• _Stated problem_
Copy the records word for word, from the line containing "The image size is (477, 564)." through the line containing "coord(199,93)", both lines included.
_ _ _ _ _ _ _
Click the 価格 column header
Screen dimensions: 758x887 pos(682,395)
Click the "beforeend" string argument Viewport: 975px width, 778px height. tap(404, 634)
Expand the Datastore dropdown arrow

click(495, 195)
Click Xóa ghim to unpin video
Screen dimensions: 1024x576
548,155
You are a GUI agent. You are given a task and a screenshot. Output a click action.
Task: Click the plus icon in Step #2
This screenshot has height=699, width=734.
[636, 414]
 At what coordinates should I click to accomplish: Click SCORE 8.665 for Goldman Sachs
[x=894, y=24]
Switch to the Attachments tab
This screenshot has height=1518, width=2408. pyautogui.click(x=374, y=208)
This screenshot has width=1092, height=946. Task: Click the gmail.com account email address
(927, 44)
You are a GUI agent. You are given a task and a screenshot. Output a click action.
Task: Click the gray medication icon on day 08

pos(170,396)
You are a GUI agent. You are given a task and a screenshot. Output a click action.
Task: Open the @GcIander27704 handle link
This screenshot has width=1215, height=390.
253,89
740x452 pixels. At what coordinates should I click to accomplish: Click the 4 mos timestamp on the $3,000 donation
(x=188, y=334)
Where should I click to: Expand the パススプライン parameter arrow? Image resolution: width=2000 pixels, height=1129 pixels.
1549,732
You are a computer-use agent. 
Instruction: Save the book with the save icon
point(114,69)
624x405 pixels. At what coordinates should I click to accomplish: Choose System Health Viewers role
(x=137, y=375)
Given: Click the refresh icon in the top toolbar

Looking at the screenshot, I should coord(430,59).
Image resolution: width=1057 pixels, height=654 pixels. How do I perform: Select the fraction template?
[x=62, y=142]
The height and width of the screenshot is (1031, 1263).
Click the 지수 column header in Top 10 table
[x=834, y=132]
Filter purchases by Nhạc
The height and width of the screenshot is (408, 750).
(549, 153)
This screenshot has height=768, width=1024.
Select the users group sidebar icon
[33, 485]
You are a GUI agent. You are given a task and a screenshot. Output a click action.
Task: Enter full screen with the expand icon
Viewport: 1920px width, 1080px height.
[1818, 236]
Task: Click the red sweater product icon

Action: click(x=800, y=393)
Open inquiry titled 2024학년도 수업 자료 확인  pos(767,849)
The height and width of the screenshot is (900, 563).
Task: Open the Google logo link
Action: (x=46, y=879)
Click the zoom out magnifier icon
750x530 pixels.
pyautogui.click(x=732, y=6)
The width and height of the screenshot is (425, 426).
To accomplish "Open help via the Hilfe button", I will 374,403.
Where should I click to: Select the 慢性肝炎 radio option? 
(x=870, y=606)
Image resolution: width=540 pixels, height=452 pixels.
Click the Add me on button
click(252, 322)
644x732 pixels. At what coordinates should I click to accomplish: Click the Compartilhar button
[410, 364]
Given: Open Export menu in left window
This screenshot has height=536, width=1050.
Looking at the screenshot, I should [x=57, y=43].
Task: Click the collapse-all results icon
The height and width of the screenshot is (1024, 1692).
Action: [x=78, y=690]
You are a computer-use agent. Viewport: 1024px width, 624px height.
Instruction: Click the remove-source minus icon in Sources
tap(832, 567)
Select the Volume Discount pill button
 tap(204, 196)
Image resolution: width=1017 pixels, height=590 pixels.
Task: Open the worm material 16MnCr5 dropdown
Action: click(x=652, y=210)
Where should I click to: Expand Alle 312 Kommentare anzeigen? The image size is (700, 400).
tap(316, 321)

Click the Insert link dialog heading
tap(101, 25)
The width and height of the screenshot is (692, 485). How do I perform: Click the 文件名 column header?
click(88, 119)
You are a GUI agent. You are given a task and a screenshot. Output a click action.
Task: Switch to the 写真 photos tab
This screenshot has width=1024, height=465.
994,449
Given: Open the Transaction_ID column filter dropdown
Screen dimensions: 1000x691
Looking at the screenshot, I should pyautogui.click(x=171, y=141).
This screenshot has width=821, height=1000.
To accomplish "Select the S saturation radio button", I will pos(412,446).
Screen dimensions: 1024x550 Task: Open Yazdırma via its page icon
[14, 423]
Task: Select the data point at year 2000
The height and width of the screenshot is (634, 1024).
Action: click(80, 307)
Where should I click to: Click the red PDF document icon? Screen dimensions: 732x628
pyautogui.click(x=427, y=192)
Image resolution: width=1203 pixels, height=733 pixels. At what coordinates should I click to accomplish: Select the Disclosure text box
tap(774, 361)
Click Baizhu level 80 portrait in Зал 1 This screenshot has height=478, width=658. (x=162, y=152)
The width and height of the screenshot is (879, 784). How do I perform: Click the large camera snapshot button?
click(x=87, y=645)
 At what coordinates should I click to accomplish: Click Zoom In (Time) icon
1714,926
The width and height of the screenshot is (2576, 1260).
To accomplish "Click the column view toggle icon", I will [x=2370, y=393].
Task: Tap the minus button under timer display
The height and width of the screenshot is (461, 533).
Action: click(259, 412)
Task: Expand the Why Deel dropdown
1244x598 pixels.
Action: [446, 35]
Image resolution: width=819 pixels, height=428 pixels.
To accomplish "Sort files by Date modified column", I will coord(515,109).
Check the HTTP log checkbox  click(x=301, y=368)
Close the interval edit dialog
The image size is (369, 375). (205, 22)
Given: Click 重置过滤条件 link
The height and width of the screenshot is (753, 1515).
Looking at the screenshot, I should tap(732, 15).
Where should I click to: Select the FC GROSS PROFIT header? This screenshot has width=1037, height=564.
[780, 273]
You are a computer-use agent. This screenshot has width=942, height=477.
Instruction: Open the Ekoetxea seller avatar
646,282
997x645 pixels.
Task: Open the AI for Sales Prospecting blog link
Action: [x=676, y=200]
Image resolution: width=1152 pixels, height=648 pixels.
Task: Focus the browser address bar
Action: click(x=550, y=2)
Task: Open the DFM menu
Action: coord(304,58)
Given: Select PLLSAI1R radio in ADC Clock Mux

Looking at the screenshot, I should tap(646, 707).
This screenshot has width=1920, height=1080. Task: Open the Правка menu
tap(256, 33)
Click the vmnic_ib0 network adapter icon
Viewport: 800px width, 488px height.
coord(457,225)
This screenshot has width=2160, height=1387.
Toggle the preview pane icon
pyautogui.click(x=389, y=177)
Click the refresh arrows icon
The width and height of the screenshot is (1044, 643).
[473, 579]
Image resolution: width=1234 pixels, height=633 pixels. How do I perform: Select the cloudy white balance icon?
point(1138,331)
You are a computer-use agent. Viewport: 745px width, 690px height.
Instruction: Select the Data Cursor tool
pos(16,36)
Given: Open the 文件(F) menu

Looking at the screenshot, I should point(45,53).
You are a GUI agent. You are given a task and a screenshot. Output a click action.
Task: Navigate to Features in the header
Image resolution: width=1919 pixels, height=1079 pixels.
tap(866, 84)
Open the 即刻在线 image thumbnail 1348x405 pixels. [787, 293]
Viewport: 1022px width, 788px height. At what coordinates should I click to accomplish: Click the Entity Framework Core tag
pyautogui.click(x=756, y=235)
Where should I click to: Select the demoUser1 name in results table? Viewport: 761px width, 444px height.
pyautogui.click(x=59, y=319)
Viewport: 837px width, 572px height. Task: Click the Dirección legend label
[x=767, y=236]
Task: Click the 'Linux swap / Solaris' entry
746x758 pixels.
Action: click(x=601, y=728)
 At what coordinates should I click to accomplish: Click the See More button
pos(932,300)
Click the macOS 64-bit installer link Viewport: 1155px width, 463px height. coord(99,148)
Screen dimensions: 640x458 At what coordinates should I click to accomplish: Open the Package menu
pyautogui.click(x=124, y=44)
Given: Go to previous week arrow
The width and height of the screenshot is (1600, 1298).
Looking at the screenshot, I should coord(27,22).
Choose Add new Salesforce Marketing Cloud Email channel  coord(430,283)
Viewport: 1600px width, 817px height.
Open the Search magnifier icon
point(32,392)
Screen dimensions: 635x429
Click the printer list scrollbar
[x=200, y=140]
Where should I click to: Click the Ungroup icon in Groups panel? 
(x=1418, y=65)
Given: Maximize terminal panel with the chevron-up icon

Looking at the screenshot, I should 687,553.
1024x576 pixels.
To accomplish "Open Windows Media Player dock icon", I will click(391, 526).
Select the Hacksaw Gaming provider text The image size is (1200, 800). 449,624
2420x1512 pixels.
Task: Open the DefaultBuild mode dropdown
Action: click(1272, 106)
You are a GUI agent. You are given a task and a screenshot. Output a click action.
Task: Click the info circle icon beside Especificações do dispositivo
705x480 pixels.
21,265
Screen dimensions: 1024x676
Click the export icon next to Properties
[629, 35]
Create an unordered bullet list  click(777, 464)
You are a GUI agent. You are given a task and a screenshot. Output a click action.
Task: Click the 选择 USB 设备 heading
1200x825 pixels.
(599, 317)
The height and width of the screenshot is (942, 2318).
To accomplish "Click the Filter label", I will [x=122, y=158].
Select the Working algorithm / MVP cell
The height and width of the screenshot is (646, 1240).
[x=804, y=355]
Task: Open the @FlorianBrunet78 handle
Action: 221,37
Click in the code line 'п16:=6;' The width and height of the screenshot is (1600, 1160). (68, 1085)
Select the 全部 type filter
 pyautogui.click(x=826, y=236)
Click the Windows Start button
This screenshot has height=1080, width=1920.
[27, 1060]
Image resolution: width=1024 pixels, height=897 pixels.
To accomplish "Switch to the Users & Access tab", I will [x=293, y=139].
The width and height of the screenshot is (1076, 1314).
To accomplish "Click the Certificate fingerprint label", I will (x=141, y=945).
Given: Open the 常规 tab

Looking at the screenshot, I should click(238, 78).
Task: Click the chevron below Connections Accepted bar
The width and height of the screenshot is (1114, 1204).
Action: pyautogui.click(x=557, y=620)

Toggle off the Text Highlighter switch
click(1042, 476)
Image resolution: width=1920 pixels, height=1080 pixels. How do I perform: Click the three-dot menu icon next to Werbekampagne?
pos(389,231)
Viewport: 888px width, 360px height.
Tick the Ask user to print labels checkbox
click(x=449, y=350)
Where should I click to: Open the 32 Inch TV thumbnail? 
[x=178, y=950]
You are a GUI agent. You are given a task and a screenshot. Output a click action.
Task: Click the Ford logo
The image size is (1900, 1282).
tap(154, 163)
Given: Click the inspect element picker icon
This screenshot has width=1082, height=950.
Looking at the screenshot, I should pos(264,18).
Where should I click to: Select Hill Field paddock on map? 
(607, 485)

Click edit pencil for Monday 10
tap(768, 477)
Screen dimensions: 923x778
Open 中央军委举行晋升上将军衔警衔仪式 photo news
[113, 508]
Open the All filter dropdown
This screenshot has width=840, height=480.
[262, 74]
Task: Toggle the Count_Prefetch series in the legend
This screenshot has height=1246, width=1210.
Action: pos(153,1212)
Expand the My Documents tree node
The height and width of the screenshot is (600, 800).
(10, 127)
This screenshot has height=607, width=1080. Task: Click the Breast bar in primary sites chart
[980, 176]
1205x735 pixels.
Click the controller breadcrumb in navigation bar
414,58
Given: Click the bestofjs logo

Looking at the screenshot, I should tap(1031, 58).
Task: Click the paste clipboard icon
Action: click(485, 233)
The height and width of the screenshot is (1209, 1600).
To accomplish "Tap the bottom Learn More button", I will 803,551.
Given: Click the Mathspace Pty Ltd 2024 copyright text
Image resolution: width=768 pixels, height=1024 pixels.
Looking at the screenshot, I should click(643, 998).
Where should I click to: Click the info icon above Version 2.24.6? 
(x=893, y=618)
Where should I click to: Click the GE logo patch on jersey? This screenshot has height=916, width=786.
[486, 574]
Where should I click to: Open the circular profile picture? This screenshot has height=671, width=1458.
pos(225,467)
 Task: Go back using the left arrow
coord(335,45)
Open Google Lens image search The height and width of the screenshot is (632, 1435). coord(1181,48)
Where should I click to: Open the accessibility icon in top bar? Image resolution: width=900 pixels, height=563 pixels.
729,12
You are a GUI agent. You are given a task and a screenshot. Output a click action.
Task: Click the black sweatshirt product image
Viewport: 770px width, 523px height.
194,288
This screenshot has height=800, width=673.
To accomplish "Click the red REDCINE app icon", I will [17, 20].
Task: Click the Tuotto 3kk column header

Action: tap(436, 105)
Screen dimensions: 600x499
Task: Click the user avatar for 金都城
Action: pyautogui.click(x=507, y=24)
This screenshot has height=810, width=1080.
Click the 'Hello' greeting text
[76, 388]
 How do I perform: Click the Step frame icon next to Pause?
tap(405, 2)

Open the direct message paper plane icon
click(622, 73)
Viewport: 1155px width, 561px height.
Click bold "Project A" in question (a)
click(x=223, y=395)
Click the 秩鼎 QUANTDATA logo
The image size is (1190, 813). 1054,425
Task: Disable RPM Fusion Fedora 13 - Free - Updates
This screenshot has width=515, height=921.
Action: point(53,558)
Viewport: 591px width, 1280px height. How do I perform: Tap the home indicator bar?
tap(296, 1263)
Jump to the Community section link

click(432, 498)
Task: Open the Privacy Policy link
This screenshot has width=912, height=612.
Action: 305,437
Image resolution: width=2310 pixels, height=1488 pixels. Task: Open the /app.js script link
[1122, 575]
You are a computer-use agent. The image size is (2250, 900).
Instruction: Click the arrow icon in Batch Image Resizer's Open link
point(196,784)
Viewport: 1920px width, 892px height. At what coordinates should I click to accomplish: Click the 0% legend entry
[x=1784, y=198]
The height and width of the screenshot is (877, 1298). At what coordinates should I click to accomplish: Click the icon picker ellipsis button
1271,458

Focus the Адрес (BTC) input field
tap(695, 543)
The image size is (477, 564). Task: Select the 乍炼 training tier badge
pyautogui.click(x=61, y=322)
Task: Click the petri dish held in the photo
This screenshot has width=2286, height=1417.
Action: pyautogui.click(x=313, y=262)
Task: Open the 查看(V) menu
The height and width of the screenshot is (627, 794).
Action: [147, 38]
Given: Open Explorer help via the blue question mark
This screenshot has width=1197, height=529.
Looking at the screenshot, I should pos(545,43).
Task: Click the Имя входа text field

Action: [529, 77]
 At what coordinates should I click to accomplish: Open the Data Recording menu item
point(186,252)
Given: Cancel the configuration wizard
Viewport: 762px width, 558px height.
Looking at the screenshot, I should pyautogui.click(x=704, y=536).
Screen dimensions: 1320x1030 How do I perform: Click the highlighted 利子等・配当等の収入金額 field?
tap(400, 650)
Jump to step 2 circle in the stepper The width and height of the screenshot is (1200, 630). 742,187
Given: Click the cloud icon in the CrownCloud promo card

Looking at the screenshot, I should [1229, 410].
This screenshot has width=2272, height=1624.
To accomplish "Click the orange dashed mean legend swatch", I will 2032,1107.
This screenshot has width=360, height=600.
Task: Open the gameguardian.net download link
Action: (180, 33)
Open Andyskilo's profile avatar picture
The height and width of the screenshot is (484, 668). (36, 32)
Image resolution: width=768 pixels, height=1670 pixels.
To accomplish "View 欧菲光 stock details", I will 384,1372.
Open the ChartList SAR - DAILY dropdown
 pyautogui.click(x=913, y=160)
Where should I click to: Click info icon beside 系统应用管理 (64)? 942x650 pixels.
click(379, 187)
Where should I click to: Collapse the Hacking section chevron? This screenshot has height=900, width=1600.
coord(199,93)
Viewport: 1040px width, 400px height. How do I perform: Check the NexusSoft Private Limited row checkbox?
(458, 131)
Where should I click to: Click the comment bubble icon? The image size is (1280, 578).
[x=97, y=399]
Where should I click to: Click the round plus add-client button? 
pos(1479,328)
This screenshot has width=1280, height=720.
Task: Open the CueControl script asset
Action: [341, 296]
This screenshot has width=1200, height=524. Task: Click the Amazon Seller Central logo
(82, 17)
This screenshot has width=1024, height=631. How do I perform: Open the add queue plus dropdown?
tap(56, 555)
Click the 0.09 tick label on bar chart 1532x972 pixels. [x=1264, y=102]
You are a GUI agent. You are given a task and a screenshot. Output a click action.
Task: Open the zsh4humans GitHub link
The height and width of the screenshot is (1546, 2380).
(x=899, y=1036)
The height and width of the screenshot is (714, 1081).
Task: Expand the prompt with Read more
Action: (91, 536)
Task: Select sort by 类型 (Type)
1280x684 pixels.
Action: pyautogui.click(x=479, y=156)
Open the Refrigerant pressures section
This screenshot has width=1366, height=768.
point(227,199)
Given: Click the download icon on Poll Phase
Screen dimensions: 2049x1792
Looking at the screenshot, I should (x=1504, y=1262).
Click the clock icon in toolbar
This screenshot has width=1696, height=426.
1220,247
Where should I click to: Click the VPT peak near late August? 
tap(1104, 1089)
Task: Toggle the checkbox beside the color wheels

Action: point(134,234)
_ _ _ _ _ _ _
• _Task answer_
The image size is (477, 564). Task: Select the 乍炼 training tier badge
pyautogui.click(x=61, y=322)
Task: Click the petri dish held in the photo
This screenshot has width=2286, height=1417.
Action: pyautogui.click(x=313, y=262)
Task: Open the 查看(V) menu
The height and width of the screenshot is (627, 794).
Action: [147, 38]
Given: Open Explorer help via the blue question mark
This screenshot has width=1197, height=529.
Looking at the screenshot, I should pos(545,43).
Task: Click the Имя входа text field

Action: [529, 77]
 At what coordinates should I click to accomplish: Open the Data Recording menu item
point(186,252)
Given: Cancel the configuration wizard
Viewport: 762px width, 558px height.
Looking at the screenshot, I should pyautogui.click(x=704, y=536).
Screen dimensions: 1320x1030 How do I perform: Click the highlighted 利子等・配当等の収入金額 field?
tap(400, 650)
Jump to step 2 circle in the stepper The width and height of the screenshot is (1200, 630). 742,187
Given: Click the cloud icon in the CrownCloud promo card

Looking at the screenshot, I should [1229, 410].
This screenshot has width=2272, height=1624.
To accomplish "Click the orange dashed mean legend swatch", I will 2032,1107.
This screenshot has width=360, height=600.
Task: Open the gameguardian.net download link
Action: (180, 33)
Open Andyskilo's profile avatar picture
The height and width of the screenshot is (484, 668). (36, 32)
Image resolution: width=768 pixels, height=1670 pixels.
To accomplish "View 欧菲光 stock details", I will 384,1372.
Open the ChartList SAR - DAILY dropdown
 pyautogui.click(x=913, y=160)
Where should I click to: Click info icon beside 系统应用管理 (64)? 942x650 pixels.
click(379, 187)
Where should I click to: Collapse the Hacking section chevron? This screenshot has height=900, width=1600.
coord(199,93)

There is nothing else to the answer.